Govt. Redefines Startup, Angel Tax Can Be Reduced: 9 Things You Should Know

Reduction of Angel Tax has been a long-pending demand from entrepreneurs

Startup definitions in India changed
Startup definitions in India changed

Govt. of India has once again redefined the definition of a startup.

This has been done to encourage entrepreneurship, and to make it easier for smaller and medium scale startups to avail Govt. benefits.

Besides, Govt. has also hinted that the draconian Angel Tax on startups receiving their first funding can be reduced.

Here are 9 things you should know:

  • Age Of Startup: As per notifications issued by the Department for Promotion of Industry and Internal Trade, a new business would be considered a startup upto 10 years from the date of registration. Earlier, the period was 7 years, and before that, 5 years.
  • Value Of Startup: Since its registration, if a business has not crossed total turnover of Rs 100 crore, it will be considered a startup. Earlier, this limit was Rs 25 crore. Hence, the new rules for defining a startup will now cover more startups, thereby benefiting more entrepreneurs.
  • Tax Rebate: Now, the juicy part. As per the new rules, a startup would be eligible to get tax rebate under Section 56 of the Income Tax Act, if:

                               – (Real Estate Investment) The company hasn’t invested in any land or property other than their own office/factory

                             – (Loans) The company hasn’t received any Loans and advances, other than any loan or advance used for the business operations.

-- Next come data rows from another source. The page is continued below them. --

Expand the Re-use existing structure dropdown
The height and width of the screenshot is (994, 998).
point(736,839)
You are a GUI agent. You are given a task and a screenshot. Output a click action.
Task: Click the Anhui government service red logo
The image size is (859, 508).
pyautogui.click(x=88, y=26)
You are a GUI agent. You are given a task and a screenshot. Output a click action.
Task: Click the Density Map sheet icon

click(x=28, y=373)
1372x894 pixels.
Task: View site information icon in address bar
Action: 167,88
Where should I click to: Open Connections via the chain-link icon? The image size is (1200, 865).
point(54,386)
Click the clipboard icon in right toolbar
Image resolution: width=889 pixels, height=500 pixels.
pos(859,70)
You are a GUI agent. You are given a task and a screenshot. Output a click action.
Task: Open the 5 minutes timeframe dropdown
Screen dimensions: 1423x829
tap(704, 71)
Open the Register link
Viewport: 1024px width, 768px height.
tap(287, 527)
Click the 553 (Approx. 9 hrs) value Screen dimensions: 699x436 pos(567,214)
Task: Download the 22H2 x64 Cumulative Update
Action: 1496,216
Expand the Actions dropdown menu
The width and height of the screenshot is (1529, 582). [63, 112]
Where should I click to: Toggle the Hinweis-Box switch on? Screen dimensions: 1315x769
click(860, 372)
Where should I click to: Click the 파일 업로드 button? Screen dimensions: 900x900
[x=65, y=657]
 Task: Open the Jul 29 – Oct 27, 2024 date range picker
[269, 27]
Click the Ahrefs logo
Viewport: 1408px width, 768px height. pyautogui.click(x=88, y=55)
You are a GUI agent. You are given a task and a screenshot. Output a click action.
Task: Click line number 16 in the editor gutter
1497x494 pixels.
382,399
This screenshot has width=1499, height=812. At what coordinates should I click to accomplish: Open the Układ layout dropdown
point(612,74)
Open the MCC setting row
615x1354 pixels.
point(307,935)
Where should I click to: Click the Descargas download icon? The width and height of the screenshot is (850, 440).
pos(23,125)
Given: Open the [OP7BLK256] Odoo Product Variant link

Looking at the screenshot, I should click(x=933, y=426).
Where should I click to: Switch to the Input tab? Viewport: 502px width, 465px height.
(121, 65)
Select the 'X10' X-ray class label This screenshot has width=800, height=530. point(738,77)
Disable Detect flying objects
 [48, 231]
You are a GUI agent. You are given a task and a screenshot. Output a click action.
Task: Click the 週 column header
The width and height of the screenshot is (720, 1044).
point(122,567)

                          – (Vehicle) The company hasn’t purchased any motor vehicle, aircraft, yacht or any other mode of transport, whose cost exceeds Rs 10 lakh, other than any transport vehicle used for business operations

                        -(Jewellery) The company hasn’t invested in any jewellery, other than what required for business operations

  • (Exemptions) Rs 25 crore ceiling for defining a startup will still hold true for few exceptions, such as: Non-Resident Indians; Alternative Investment Funds- Category-I registered with SEBI; In case any company’s shares having net-worth of Rs 100 crore or turnover of Rs 250 crore are traded in SEBI (Substantial Acquisition of Shares and Takeovers) Regulations, 2011.
  • Angel Tax Will Be Reduced: The Department for Promotion of Industry and Internal Trade (DPIIT) and CBDT officials have met, and discussed the issues raised by startups when it comes to Angel Tax. As per reports, a Working Group has been formed, which comprises of members from Indian Private Equity and Venture Capital Association (IVCA), Indian Angel Network, iSPIRT, and LocalCircles, besides DPIIT and Income tax Dept. India’s Minister of Commerce and Industry, Civil Aviation, Suresh Prabhu has informed that very soon, a new notification will be issued in regard to the Angel Tax. It is expected that the Working Group will meet and decide how much reduction in Angel tax can be given to boost startup fundings in India. The steps will be taken under section 56(2)(viib) of Income Tax Act, 1961. Right now, 30.9% Angel Tax is charged from startups raising their first, Angel funds.

We will keep you updated, as more details come in.